I don’t know where the ceiling of LLM performance will be, but as the building blocks are fundamentally different to those of biological computers, it seems unlikely that the limits will be in any way linked to those of the human brain. In much the same way the best hydraulic ram has completely different qualities to a human arm. In some dimensions it’s many orders of magnitudes better, but in others it’s much much worse.
lazide|9 months ago
It’s not just that ‘we don’t know how to build them’, it’s that the actuators aren’t a standalone part - and we don’t know how to build (or maintain/run in industrial enviroments!) the ‘other stuff’ economically either.
audunw|9 months ago
For text generation, it seems like the fast progress was mainly due to feeding the models exponentially more data and exponentially more compute power. But we know that the growth in data is over. The growth in compute has a shifted from a steep curve (just buy more chips) to a slow curve (have to make exponentially more factories if we want exponentially more chips)
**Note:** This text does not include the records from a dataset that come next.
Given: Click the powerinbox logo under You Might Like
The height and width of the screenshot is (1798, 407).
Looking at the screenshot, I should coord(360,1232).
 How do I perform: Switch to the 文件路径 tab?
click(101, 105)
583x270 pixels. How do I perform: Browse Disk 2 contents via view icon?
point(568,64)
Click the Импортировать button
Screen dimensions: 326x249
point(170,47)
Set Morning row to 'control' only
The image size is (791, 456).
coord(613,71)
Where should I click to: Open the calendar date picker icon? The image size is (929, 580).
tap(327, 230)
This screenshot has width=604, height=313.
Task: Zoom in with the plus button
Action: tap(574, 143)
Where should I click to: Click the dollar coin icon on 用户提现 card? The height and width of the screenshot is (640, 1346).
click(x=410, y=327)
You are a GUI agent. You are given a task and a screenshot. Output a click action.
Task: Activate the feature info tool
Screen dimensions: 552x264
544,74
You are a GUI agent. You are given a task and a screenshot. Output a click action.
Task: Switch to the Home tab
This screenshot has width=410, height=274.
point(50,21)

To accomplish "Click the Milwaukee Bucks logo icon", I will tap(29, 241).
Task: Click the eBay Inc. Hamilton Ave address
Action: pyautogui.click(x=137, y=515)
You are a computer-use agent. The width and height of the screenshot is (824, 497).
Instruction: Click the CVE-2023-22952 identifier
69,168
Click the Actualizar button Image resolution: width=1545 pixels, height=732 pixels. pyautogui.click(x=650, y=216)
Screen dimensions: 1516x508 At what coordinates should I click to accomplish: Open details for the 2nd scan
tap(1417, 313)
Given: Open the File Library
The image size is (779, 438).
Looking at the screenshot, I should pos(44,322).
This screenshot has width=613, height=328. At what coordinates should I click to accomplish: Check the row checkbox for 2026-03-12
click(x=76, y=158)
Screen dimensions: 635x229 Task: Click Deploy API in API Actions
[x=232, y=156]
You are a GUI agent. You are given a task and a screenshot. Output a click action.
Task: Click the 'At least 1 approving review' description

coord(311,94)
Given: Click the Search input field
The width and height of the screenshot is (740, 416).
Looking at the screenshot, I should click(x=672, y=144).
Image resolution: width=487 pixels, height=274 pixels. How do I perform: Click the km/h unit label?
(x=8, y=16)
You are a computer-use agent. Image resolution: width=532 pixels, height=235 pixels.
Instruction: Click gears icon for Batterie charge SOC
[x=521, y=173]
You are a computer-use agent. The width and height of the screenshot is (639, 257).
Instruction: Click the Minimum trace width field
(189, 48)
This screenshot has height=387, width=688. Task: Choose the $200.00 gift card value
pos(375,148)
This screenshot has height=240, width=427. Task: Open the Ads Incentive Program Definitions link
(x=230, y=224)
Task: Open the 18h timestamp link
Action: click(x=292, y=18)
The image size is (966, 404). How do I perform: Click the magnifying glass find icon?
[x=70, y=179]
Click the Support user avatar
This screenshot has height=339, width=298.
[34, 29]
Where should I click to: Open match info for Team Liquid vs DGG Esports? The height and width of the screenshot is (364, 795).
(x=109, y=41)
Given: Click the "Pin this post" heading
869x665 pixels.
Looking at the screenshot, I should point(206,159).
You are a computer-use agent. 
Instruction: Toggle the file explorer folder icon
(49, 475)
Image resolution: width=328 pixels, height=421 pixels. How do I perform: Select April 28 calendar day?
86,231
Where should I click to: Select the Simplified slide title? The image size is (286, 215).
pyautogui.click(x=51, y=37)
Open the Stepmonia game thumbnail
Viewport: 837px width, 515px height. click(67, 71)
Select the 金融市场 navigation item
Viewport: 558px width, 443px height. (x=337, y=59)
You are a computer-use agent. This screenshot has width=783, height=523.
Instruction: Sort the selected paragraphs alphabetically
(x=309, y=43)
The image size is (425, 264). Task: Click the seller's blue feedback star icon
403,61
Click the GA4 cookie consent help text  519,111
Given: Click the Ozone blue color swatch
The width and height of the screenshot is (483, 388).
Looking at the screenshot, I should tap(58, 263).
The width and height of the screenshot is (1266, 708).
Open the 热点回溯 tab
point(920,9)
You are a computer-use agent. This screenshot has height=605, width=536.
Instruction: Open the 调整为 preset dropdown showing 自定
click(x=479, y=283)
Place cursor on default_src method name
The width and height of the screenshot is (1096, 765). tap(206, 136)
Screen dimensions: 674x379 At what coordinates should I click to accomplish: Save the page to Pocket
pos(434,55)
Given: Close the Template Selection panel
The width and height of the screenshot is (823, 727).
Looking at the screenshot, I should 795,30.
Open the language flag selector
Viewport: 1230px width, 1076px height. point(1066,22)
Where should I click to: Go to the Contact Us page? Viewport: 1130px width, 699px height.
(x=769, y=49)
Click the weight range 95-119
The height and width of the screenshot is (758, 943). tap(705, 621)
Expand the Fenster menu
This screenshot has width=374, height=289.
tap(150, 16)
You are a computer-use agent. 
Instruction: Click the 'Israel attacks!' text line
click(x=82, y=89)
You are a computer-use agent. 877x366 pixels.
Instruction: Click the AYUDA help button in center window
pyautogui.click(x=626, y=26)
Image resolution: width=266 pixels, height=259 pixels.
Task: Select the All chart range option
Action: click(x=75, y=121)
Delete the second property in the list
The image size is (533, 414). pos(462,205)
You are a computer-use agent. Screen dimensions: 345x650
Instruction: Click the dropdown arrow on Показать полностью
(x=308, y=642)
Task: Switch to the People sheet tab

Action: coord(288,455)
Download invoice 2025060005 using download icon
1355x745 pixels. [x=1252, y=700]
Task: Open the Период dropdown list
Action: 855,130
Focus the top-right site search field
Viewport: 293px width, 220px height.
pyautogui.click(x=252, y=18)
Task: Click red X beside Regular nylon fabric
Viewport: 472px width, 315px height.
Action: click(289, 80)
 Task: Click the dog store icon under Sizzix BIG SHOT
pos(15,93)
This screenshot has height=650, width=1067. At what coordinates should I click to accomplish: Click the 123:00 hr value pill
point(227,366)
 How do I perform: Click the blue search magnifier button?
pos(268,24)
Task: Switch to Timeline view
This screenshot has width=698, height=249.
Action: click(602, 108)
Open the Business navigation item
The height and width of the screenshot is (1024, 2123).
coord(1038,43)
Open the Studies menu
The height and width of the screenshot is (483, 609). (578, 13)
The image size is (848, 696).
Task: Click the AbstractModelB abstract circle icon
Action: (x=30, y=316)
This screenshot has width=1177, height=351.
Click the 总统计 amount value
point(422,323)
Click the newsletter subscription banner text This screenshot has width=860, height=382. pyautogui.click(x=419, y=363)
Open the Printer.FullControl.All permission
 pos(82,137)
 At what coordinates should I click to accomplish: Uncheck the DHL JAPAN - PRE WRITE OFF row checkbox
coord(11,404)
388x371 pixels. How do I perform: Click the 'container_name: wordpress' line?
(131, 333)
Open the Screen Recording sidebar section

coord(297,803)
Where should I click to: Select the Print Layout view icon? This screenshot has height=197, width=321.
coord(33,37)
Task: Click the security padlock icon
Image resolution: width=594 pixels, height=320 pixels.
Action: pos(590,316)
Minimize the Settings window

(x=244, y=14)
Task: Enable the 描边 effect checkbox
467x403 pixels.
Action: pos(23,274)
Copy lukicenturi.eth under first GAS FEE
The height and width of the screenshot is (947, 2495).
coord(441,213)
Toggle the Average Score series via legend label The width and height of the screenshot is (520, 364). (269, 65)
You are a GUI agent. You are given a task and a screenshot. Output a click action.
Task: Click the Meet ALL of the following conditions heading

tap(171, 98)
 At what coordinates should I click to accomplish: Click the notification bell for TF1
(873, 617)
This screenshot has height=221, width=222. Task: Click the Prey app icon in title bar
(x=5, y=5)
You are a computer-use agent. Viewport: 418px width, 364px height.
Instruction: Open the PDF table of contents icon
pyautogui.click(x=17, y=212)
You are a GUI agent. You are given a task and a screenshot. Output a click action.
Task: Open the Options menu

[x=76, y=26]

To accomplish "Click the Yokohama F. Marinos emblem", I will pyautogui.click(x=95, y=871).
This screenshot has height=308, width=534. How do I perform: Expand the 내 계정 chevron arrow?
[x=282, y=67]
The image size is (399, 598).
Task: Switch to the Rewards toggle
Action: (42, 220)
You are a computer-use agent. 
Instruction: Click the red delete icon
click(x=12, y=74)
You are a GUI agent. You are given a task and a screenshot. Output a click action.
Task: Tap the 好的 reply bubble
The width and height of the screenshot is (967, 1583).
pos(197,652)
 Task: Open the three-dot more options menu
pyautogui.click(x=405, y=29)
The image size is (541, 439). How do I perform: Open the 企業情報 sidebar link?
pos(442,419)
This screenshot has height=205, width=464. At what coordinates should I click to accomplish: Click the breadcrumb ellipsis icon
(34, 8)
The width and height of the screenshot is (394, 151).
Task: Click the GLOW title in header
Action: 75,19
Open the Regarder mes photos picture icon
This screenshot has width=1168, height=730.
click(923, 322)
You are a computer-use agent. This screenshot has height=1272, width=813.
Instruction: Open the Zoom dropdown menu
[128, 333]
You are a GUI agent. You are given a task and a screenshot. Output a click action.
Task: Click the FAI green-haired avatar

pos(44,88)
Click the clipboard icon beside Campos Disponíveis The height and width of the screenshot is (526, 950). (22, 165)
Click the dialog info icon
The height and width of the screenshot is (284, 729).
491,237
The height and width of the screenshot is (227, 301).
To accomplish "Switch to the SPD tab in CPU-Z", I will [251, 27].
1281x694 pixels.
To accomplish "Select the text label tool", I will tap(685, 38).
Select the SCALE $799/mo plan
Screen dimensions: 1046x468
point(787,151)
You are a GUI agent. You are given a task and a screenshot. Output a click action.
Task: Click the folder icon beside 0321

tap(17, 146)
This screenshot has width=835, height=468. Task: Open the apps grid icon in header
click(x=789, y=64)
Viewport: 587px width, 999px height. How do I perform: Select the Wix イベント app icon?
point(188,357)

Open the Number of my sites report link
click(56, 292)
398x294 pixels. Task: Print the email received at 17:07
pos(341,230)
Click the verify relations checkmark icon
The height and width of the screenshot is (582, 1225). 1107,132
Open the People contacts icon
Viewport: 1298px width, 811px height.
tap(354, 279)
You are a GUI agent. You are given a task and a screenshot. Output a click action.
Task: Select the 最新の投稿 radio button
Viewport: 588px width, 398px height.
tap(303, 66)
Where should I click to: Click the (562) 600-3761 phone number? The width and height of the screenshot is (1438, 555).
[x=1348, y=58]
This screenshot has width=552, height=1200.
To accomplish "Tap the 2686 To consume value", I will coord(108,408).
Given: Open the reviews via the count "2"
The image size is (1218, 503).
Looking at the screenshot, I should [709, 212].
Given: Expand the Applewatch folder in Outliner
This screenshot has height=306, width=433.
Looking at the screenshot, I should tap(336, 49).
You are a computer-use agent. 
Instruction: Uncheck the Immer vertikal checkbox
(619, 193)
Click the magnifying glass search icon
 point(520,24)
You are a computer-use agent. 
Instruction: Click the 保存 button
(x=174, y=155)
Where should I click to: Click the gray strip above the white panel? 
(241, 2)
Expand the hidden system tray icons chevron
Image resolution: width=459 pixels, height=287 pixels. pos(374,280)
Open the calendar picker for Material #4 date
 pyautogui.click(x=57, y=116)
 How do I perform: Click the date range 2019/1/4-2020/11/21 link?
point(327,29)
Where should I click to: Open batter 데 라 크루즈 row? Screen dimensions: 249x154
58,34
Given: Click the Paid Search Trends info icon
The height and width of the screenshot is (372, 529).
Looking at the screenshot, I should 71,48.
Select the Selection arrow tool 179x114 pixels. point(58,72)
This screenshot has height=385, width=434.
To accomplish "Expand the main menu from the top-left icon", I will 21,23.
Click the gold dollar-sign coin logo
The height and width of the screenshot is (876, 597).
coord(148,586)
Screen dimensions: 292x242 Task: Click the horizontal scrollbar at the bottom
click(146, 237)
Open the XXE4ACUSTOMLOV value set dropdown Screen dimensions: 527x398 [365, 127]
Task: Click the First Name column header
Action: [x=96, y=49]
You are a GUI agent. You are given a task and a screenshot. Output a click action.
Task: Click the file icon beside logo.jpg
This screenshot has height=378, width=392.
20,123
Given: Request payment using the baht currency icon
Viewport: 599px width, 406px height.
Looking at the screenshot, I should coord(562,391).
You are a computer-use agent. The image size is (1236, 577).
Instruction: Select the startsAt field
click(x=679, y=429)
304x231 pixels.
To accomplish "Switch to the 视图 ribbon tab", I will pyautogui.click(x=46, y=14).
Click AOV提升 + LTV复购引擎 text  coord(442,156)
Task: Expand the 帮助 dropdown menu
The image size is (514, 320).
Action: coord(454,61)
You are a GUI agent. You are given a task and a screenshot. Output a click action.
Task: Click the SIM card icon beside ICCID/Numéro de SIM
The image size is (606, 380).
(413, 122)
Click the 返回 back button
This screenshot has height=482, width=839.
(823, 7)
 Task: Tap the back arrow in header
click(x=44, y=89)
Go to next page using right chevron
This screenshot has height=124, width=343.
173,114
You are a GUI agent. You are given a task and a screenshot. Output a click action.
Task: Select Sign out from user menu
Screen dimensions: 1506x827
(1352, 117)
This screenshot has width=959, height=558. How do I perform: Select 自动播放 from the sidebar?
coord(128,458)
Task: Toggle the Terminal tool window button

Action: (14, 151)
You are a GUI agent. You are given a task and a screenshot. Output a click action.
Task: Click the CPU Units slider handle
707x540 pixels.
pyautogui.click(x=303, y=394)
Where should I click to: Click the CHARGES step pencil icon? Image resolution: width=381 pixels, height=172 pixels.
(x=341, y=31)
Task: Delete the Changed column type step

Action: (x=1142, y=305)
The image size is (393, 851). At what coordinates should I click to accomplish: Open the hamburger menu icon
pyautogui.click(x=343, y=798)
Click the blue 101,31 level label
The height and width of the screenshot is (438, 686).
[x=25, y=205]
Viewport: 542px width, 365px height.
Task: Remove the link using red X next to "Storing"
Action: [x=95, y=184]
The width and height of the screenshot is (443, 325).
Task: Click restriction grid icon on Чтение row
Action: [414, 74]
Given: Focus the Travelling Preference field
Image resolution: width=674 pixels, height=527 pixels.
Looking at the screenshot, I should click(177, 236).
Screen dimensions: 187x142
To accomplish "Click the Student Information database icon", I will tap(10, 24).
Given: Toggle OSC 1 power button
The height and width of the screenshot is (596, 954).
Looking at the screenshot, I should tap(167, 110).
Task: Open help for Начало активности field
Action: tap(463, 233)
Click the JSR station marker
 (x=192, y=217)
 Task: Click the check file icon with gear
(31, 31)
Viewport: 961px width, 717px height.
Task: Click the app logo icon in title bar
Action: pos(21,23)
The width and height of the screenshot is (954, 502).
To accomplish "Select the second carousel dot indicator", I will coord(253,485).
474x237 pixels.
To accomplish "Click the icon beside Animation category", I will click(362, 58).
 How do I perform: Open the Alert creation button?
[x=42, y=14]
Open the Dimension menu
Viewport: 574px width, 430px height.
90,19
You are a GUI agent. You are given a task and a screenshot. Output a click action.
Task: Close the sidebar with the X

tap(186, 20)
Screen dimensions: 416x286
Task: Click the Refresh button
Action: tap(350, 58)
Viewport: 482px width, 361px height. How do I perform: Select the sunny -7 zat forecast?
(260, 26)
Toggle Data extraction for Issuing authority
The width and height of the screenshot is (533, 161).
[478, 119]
Im sure we will have big improvements in efficiency. Im sure nearly everyone will use good LLMs to support them in their work, and they may even be able to do all they need to do on-device. But that doesn’t make the models significantly smarter.
jaggederest|9 months ago
The thing about the latter 1/3rd of a sigmoid curve is, you're still making good progress, it's just not easy any more. The returns have begun to diminish, and I do think you could argue that's already happening for LLMs.